◆ Work instruction
Retype each line of the listing below, from the first through the one holding "Click the user icon beside Lwelsh", with no other lines.

◇ ◇ ◇ ◇ ◇ ◇ ◇

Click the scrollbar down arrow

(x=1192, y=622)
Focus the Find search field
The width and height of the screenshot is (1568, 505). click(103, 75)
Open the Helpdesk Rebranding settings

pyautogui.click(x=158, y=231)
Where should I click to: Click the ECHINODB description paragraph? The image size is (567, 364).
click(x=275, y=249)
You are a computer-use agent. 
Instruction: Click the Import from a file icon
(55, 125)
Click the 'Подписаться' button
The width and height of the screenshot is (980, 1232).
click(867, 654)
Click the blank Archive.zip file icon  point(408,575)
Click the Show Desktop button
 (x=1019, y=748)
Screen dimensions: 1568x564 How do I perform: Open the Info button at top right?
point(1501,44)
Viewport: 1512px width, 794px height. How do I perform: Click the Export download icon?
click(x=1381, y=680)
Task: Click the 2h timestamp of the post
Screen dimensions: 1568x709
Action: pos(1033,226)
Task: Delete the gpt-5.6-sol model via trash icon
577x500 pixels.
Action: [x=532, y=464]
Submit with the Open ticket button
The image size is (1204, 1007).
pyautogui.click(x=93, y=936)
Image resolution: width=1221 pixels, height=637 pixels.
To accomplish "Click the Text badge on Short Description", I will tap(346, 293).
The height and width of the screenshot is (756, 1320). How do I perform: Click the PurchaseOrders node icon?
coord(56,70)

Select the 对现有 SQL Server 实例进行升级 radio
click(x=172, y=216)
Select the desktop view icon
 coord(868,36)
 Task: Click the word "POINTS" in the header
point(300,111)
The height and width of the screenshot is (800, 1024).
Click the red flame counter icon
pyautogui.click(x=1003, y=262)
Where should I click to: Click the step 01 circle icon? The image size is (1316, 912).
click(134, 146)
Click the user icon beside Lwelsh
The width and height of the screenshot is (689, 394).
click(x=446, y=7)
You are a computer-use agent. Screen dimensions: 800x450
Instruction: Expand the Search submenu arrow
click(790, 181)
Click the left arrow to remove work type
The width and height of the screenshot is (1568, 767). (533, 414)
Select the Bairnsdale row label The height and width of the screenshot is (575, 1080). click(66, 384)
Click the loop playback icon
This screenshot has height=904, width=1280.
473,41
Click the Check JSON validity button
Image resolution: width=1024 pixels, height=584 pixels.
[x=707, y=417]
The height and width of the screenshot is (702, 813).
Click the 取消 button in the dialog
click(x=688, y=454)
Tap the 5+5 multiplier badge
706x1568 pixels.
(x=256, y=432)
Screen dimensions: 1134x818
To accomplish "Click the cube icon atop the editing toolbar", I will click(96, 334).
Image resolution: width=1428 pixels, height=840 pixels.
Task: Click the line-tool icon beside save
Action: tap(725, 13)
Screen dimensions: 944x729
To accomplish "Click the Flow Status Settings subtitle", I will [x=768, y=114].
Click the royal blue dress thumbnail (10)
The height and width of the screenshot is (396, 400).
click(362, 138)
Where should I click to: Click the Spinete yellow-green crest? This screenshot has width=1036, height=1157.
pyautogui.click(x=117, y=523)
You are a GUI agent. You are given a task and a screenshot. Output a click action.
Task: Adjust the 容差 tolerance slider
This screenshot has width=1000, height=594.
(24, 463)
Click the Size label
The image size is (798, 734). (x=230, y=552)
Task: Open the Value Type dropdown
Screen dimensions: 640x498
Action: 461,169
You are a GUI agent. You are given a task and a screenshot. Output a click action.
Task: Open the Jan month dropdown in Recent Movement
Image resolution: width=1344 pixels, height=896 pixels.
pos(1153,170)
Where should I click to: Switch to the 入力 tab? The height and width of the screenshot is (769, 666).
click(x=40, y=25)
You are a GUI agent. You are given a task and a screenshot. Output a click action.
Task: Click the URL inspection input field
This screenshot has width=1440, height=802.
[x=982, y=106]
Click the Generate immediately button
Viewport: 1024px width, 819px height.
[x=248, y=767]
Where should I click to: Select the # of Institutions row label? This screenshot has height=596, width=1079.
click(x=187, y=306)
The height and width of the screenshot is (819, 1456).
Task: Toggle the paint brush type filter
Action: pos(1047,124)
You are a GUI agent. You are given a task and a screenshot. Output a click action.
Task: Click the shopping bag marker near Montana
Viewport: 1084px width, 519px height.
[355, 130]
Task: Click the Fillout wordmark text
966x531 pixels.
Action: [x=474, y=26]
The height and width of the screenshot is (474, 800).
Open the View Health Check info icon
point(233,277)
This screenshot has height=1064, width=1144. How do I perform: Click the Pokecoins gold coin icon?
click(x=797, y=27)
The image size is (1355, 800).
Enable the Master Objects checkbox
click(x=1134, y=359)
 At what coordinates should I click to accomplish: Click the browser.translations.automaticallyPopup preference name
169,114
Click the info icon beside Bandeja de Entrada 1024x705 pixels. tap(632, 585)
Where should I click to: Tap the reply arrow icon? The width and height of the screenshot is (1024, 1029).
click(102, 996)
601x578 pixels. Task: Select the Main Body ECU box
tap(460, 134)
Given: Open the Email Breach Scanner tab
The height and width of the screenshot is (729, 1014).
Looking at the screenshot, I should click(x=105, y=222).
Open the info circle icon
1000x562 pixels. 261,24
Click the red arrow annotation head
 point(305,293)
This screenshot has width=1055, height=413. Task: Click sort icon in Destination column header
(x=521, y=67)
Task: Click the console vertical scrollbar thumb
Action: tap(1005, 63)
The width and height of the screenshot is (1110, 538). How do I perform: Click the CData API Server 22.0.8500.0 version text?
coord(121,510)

◇ ◇ ◇ ◇ ◇ ◇ ◇

◆ Result
Click the scrollbar down arrow

(x=1192, y=622)
Focus the Find search field
The width and height of the screenshot is (1568, 505). click(103, 75)
Open the Helpdesk Rebranding settings

pyautogui.click(x=158, y=231)
Where should I click to: Click the ECHINODB description paragraph? The image size is (567, 364).
click(x=275, y=249)
You are a computer-use agent. 
Instruction: Click the Import from a file icon
(55, 125)
Click the 'Подписаться' button
The width and height of the screenshot is (980, 1232).
click(867, 654)
Click the blank Archive.zip file icon  point(408,575)
Click the Show Desktop button
 (x=1019, y=748)
Screen dimensions: 1568x564 How do I perform: Open the Info button at top right?
point(1501,44)
Viewport: 1512px width, 794px height. How do I perform: Click the Export download icon?
click(x=1381, y=680)
Task: Click the 2h timestamp of the post
Screen dimensions: 1568x709
Action: pos(1033,226)
Task: Delete the gpt-5.6-sol model via trash icon
577x500 pixels.
Action: [x=532, y=464]
Submit with the Open ticket button
The image size is (1204, 1007).
pyautogui.click(x=93, y=936)
Image resolution: width=1221 pixels, height=637 pixels.
To accomplish "Click the Text badge on Short Description", I will tap(346, 293).
The height and width of the screenshot is (756, 1320). How do I perform: Click the PurchaseOrders node icon?
coord(56,70)

Select the 对现有 SQL Server 实例进行升级 radio
click(x=172, y=216)
Select the desktop view icon
 coord(868,36)
 Task: Click the word "POINTS" in the header
point(300,111)
The height and width of the screenshot is (800, 1024).
Click the red flame counter icon
pyautogui.click(x=1003, y=262)
Where should I click to: Click the step 01 circle icon? The image size is (1316, 912).
click(134, 146)
Click the user icon beside Lwelsh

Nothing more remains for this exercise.